> [Task instructions] In the data below, repeat the line containing "The height and" and every following line exactly, up to and including the last line. Exclude pictures.

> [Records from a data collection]
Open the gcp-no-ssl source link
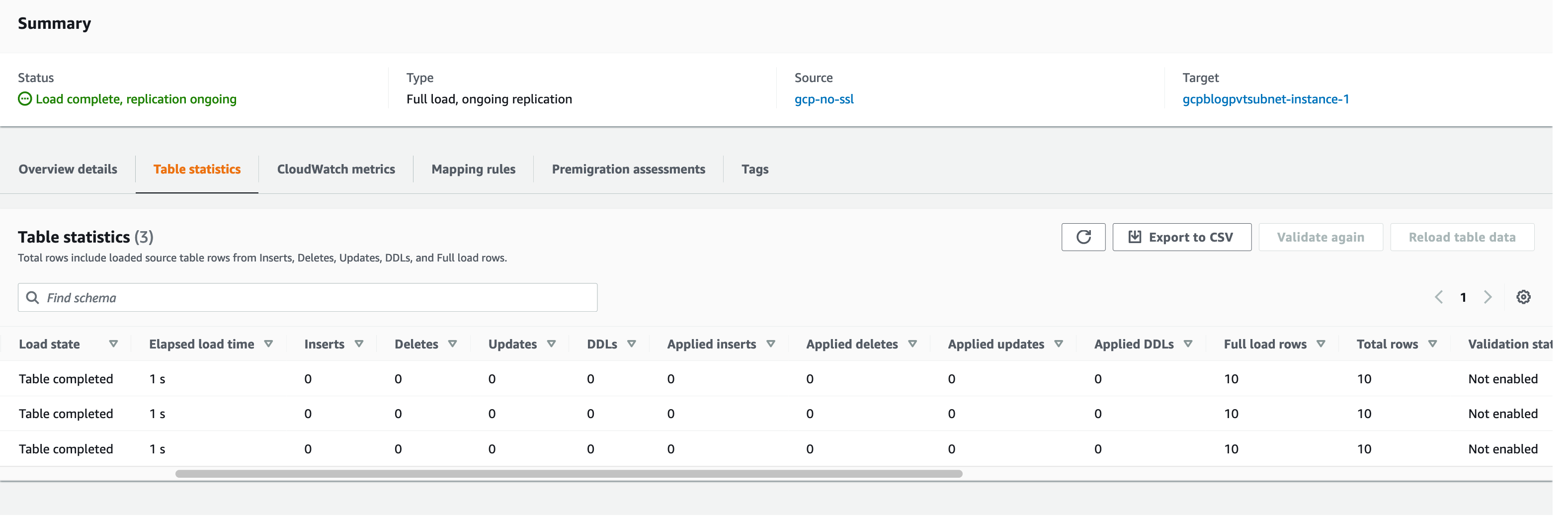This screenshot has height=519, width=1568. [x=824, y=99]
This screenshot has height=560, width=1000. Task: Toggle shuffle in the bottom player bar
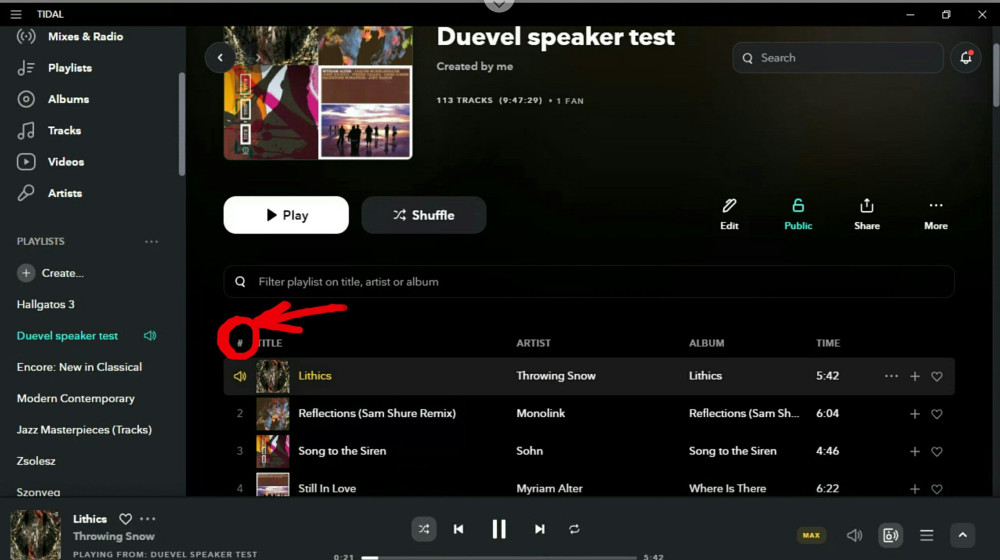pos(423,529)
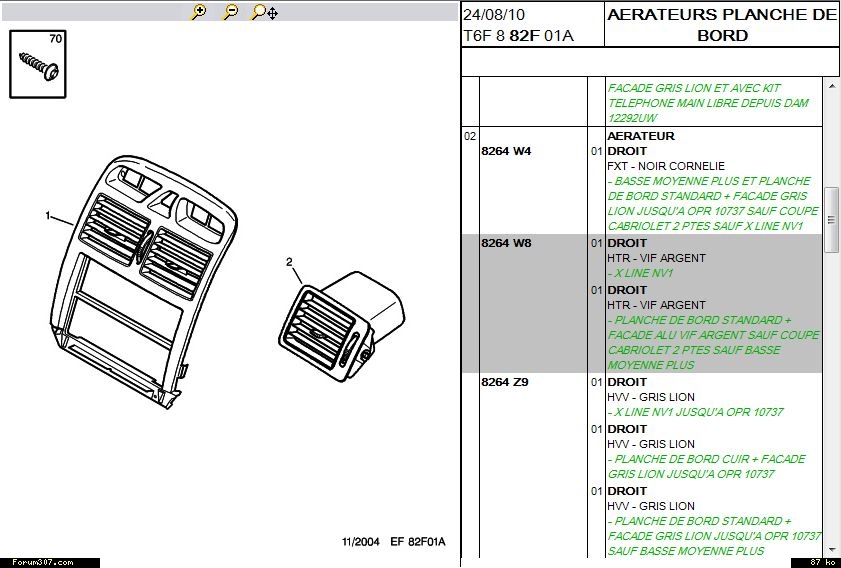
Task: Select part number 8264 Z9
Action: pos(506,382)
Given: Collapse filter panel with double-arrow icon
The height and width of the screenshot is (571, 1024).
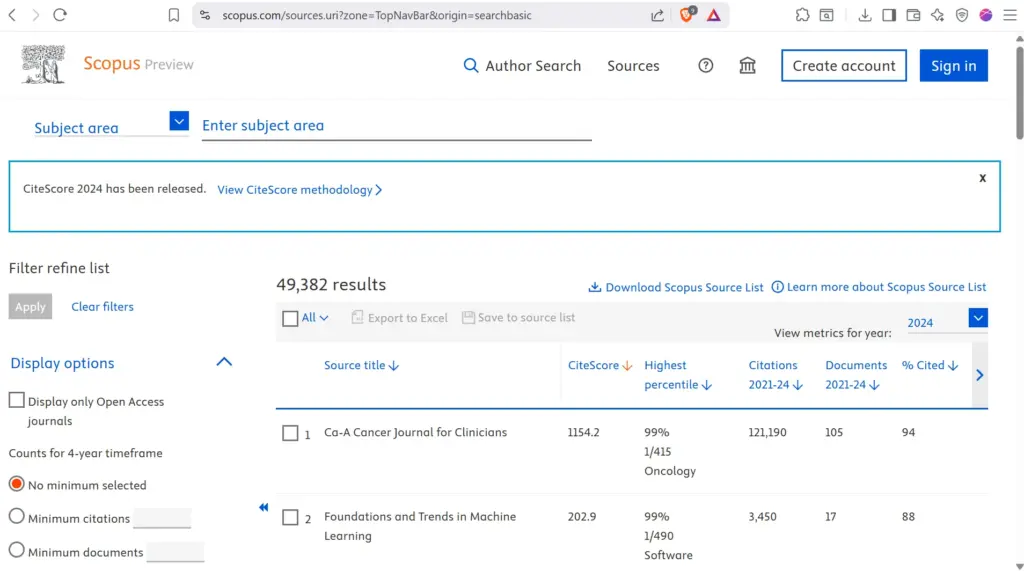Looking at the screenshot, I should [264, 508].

> [Exercise answer]
The height and width of the screenshot is (571, 1024).
Looking at the screenshot, I should [264, 508].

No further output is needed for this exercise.